Let us stand up and respond to the racism that is so engrained in our society

PUTNEY — An open letter to Sens. Patrick Leahy and Bernie Sanders and Rep. Peter Welch:

I'm listening to the testimony of Capitol and other D.C. police officers as they share the trauma of Jan. 6, as I grieve for them and for our country.

It is so painful but so true to hear what happened. It may surprise and horrify many of us, but is probably less surprising to people of color, many of whom have experienced abuse on a regular basis.

Several years ago, as part of the work we have been doing in our Quaker meeting (Putney Friends Meeting), we watched a video of a workshop with white people and people of color.

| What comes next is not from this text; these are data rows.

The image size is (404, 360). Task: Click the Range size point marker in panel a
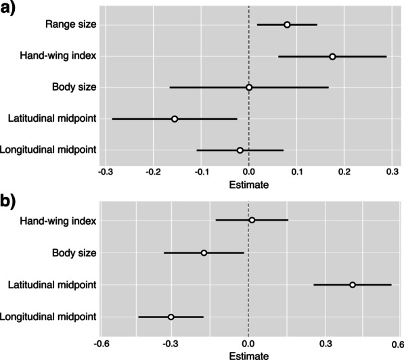coord(287,25)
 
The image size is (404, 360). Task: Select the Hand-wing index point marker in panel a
coord(332,56)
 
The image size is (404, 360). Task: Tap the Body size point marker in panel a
coord(249,87)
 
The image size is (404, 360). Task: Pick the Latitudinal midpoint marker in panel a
coord(175,118)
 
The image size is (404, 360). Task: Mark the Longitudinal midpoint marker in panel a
coord(240,150)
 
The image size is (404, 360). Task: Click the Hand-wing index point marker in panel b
coord(252,220)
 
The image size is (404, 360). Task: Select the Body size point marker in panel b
coord(204,252)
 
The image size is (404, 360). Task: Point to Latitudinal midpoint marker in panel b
coord(353,285)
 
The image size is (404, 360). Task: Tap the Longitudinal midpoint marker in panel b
coord(171,317)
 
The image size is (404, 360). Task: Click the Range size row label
coord(70,25)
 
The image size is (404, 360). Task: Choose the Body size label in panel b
coord(74,252)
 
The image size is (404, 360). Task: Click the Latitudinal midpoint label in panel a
coord(52,118)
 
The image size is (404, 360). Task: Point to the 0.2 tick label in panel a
coord(344,172)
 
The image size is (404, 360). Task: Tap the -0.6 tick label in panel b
coord(100,340)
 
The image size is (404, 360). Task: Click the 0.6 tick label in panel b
coord(396,340)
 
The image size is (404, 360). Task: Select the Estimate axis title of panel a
coord(249,184)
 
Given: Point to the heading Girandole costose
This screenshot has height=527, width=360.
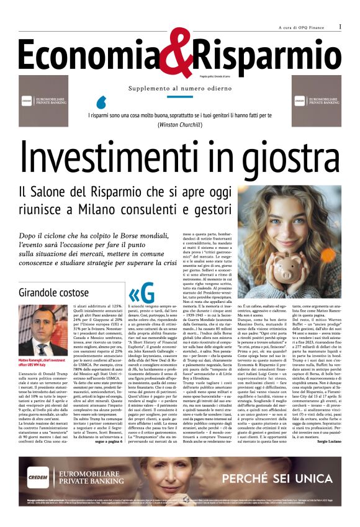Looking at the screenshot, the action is pos(55,292).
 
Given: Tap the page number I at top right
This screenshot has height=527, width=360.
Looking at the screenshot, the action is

One phrase in that exchange of experiences and feelings has stuck in my gut and keeps coming back to me. One man of color was sharing with and listening to a white woman as she admitted how difficult and frightening it was for her to look at her feelings and how hard it was to act responsibly.

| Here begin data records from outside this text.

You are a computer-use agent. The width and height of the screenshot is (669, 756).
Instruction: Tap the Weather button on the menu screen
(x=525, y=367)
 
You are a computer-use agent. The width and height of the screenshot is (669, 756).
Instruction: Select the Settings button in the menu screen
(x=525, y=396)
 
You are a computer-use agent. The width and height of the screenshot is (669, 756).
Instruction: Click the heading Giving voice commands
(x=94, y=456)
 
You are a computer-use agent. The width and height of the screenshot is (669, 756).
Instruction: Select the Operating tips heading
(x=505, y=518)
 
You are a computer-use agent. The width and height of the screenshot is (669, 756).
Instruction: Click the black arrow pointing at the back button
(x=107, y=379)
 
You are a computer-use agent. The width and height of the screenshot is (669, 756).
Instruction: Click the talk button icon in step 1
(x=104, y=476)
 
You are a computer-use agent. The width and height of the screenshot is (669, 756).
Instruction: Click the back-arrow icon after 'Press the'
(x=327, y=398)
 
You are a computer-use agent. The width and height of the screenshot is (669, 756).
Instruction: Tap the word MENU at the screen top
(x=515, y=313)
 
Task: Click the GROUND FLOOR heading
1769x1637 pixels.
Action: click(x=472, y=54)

His response was empathetic and clear. All he said was, “Welcome to the pain.”

I hope and pray that we as a culture are finally reaching a point where we can stand up and respond to the racism that is so engrained in our society.

Whether we live in communities that are majority people of color or in places like Vermont where there are relatively few, we all need to know the truth, to stand in the reality of how divided and abusive our country has always been and continues to be.

Here in Vermont, we have the same violence, hatred, ignorance, and denial. There may be less of it, but it is still here, and it impacts us all - not just the few friends, neighbors, and colleagues who are Black, Brown, Indigenous, Latino, immigrant, or other non-white persons.

Because there are more of us who are white, it is even more important for us to take responsibility, and to not hide from the reality of the society in which we live.

Let's not pretend the injustice doesn't affect us. We are all hurt by this behavior, by the hatred, the fear, and the anger.

Our children will not benefit from being taught that the oppression does not exist. They need the knowledge and the skills to turn it around.

Those of us who are white have lived in the privileged environment where we may think this is easy, where we just have to be good and nice. It's not easy, and we can't just be nice and think the problems will go away.

Thank you for all you do to try to make the U.S.A. what I believe we all want it to be: a compassionate, welcoming place for everyone.

Let's keep working together. There's a lot to do.